Average distance for the rides was 8km with a standard deviation of almost 5km, including several rides over 20km and one at 32km. My typical ride length was 8.7km and it appears like there is another rider who rides a similar distance frequently (fig 13). A by-product of GPS inaccuracy is incorrect distance estimates when plotting between raw coordinates. If several location readings are off by a large amount, distance can quickly, and erroneously accumulate. One promising technique for
filtering raw GPS data is outlined by Julien Cayzac, titled “The Cumulative Displacement Filter.” I’m eager to apply this technique to the ride data in future development.


dist-event-device
Figure 13: Event distances. Colored by device.

Audio levels were recorded using a digital scale (-60 to 0 dbFS) and it is difficult to convert these values into a generally comparable unit (dbSPL) without proper microphone calibration. Nevertheless, relative assessment can be made using these values. The mean sound level recorded was -23 dbFS, with a standard deviation of 8.2 dbFS. However, little is known about circumstances of the device while recording, specifically it’s location on the participant. It could have been in a variety
of places which may affect detected sound levels, such as in a pocket, backpack or attached to the bicycle itself.

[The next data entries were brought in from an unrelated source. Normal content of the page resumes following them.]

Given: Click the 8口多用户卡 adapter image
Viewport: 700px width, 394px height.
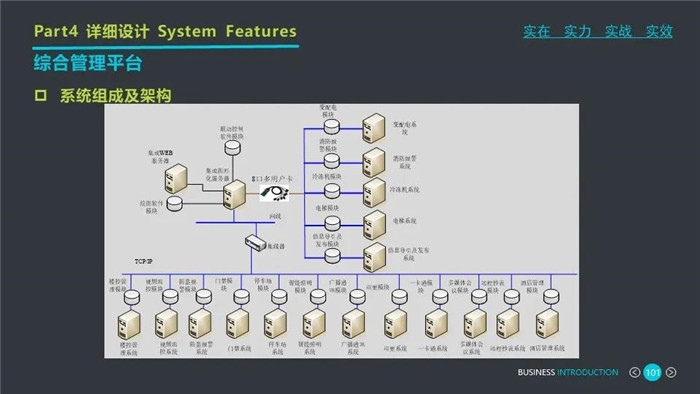Looking at the screenshot, I should 274,192.
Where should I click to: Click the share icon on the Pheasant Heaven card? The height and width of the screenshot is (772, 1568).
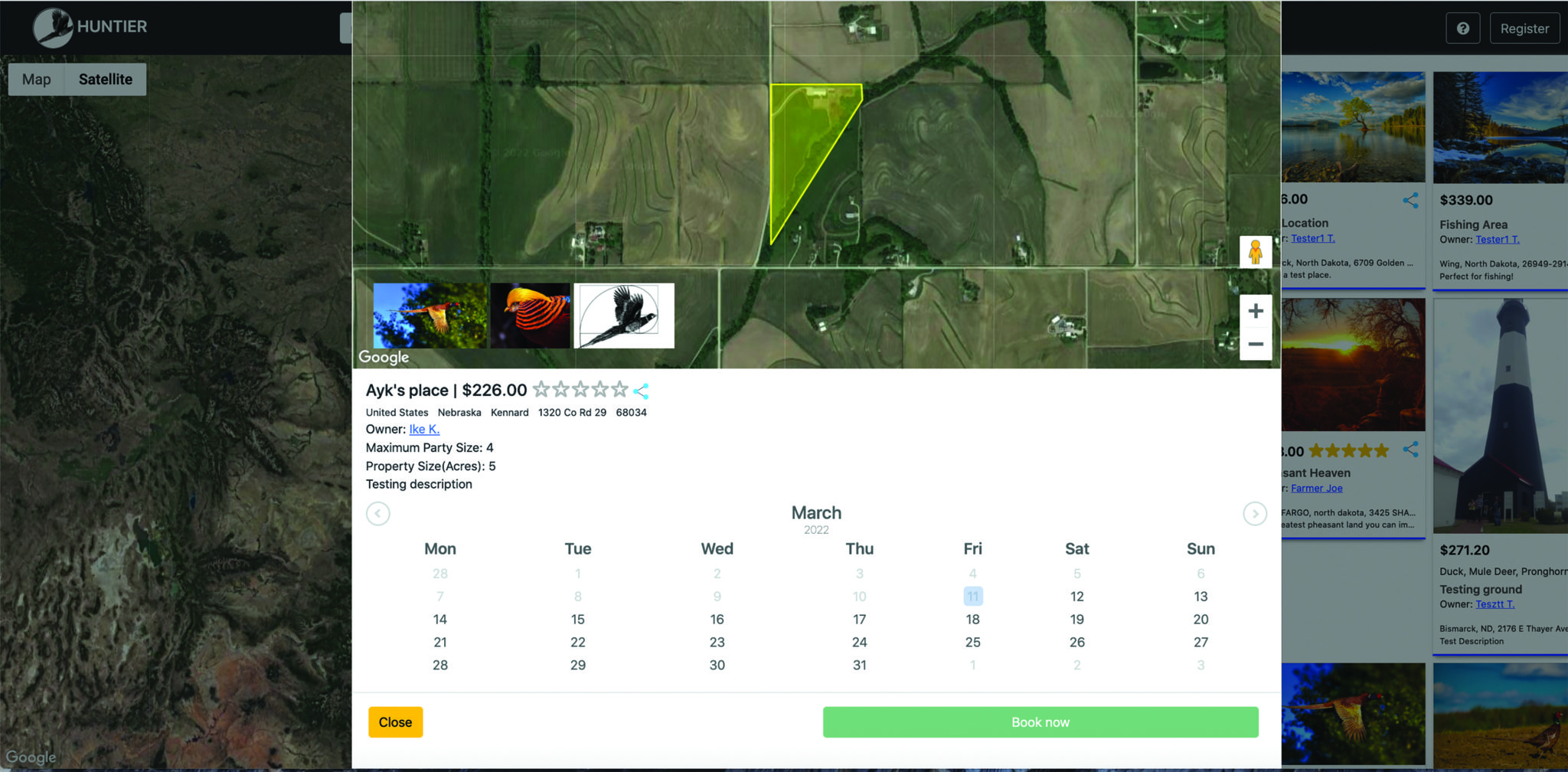point(1411,451)

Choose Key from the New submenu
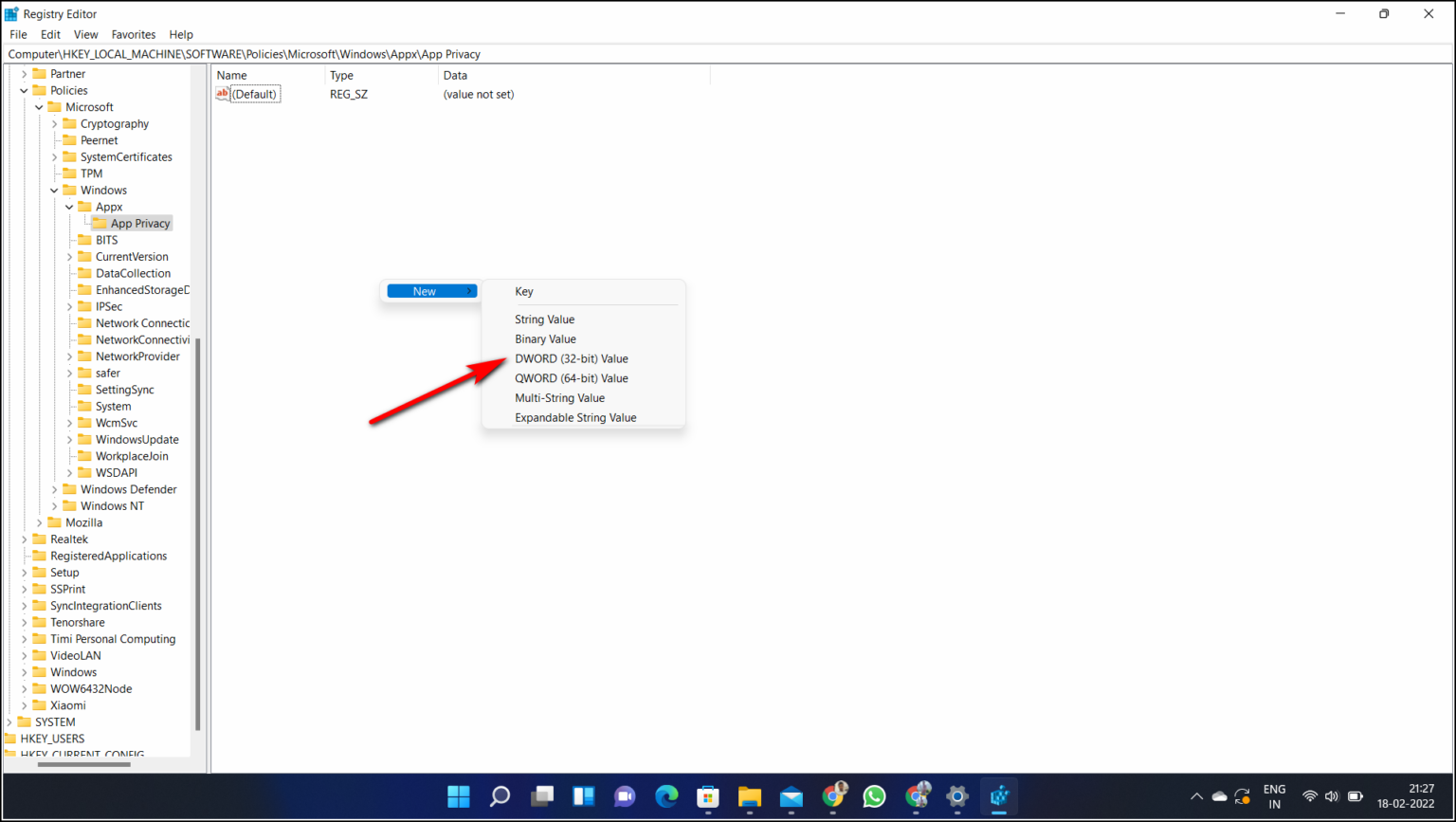tap(523, 291)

The accelerometer values can indicate two aspects of the device’s experience: orientation and movement. Since the application is recording at a one second resolution, subtle device movement is lost in subsequent downsampling. However, overall device orientation can be inferred by analyzing a distribution of the available values (fig 14).
Peak densities for X,Y and Z-axis accelerometer forces indicate that the (iPhone) device was primarily upright, tilted right and somewhat face down. I keep the device in the same location and position for each log, in a pocket on the shoulder strap of my backpack, which keeps it upright and angled to it’s right. I always put the device in the pocket facing forward, but when I’m in a riding position my chest is pointing downward as I reach for the
handlebars. Since my logs account for 55% of the data, it’s unsurprising that my consistent position is apparent.


accelerometer
Figure 14: Overall accelerometer forces

The magnitude is a vector created from all three axes, and should have a value of 1.0 when the device is stationary, regardless of orientation. The distribution of magnitude values should indicate what degree of movement has been experienced. There is a noticeable spike at 3g, which is the upper specification of the sensor on the device and may indicate significant jostling.

Weather

During 34-day window in which this data was collected (March 29-May 2), the daily average temperature ranged from 46-77 F with a mean of 59 F, minimum of 40 F and maximum of 92 F. It seems as though most of the riding occurred in mild temperatures. Rain was recorded for 10 days of this period, accumulating 7 inches of water.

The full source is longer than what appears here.